-- begin RECORDS SUPPLIED --
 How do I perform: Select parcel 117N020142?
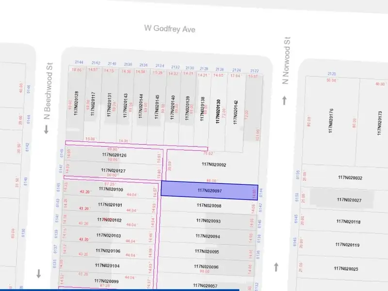point(236,111)
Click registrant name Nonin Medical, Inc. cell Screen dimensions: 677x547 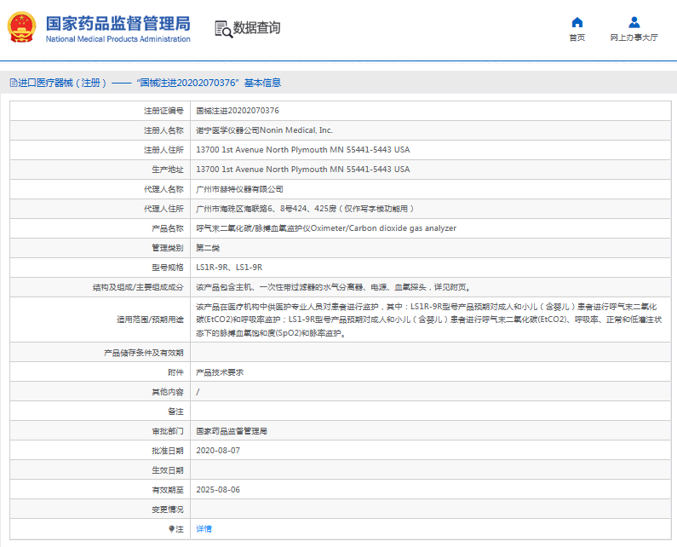(264, 130)

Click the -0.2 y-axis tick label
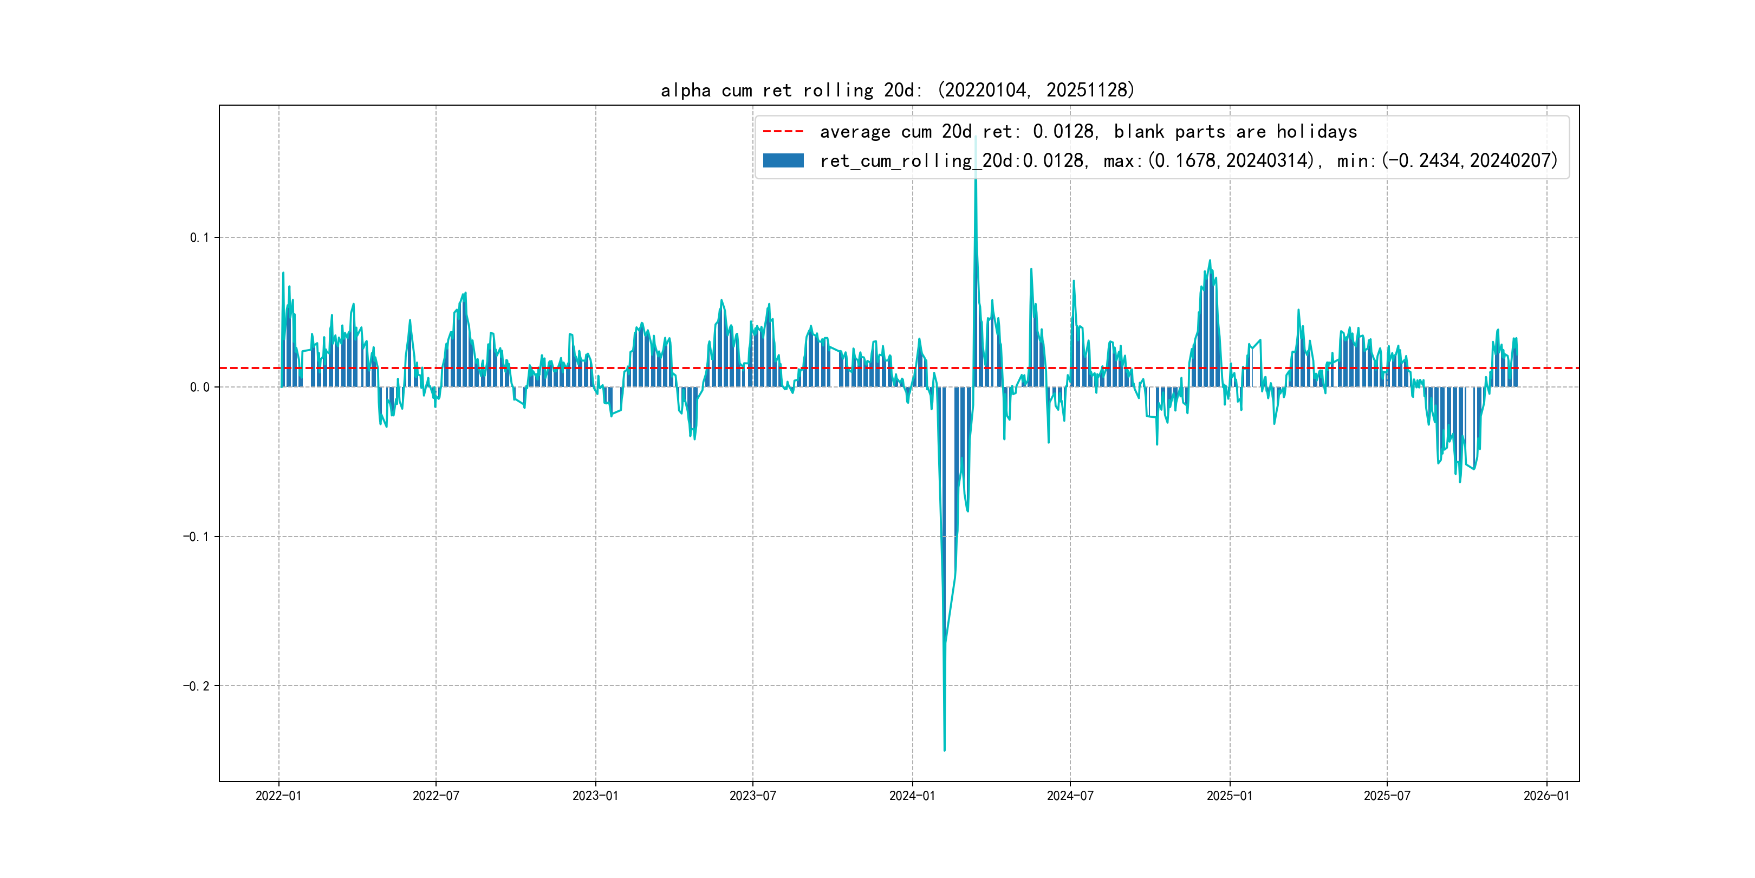coord(196,686)
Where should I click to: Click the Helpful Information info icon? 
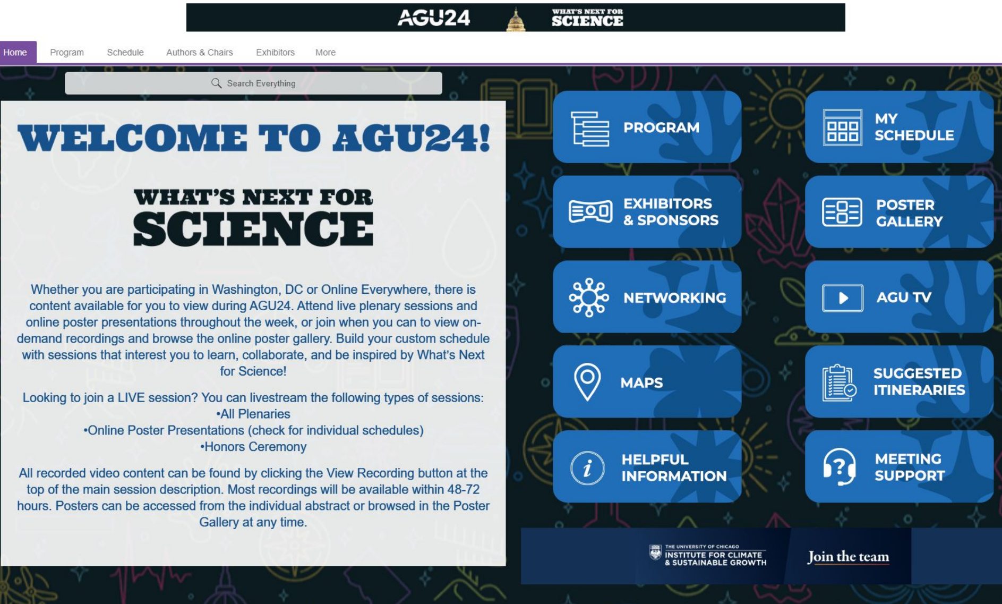tap(587, 468)
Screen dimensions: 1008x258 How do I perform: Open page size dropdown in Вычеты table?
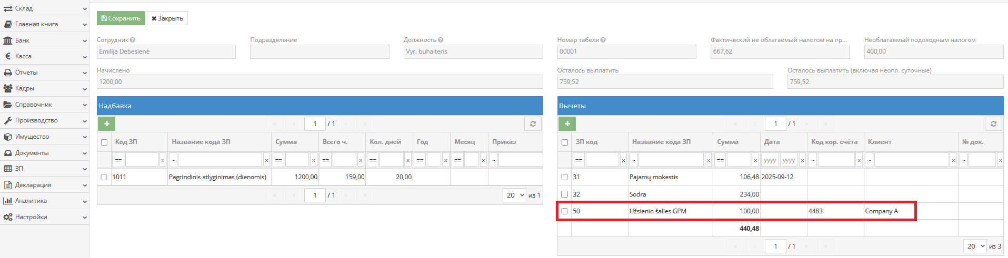(x=975, y=246)
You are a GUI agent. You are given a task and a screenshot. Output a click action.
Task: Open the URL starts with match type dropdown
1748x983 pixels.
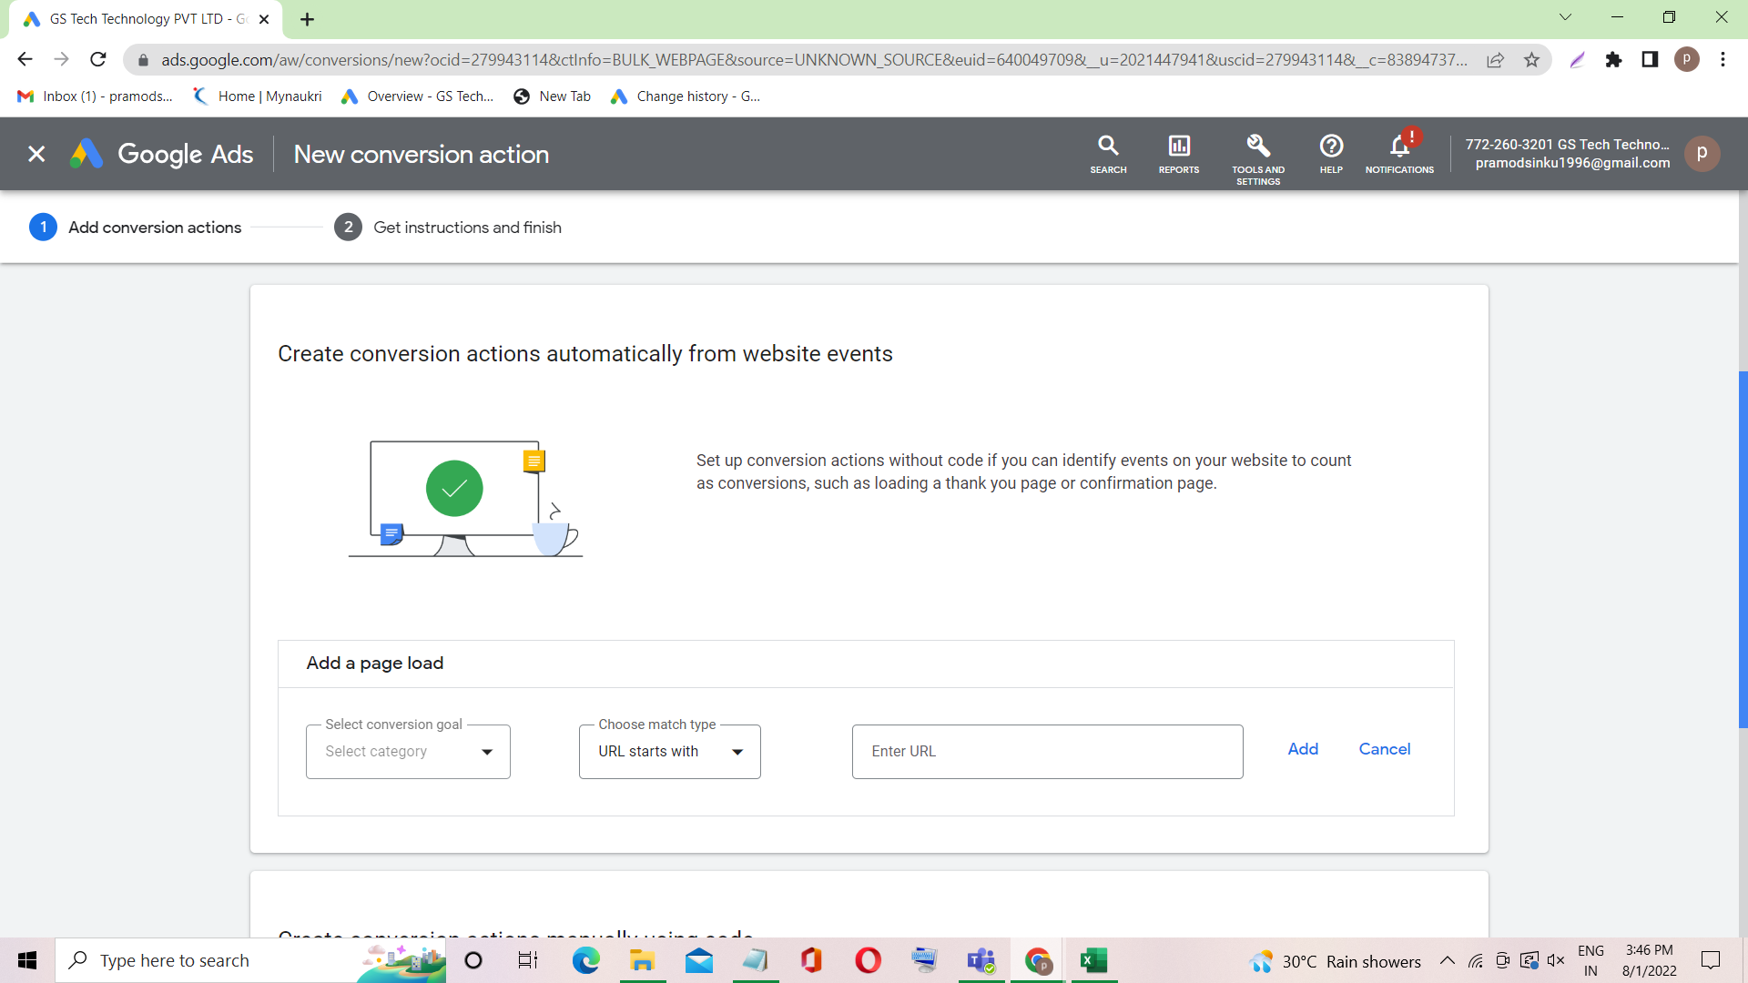(x=669, y=752)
-- end RECORDS SUPPLIED --
* **WHAT YOU ARE ASKED TO DO**: How many lines in the rows above contain the word "perform"? Give only the number.

* **SOLUTION FOR THIS EXERCISE**: 2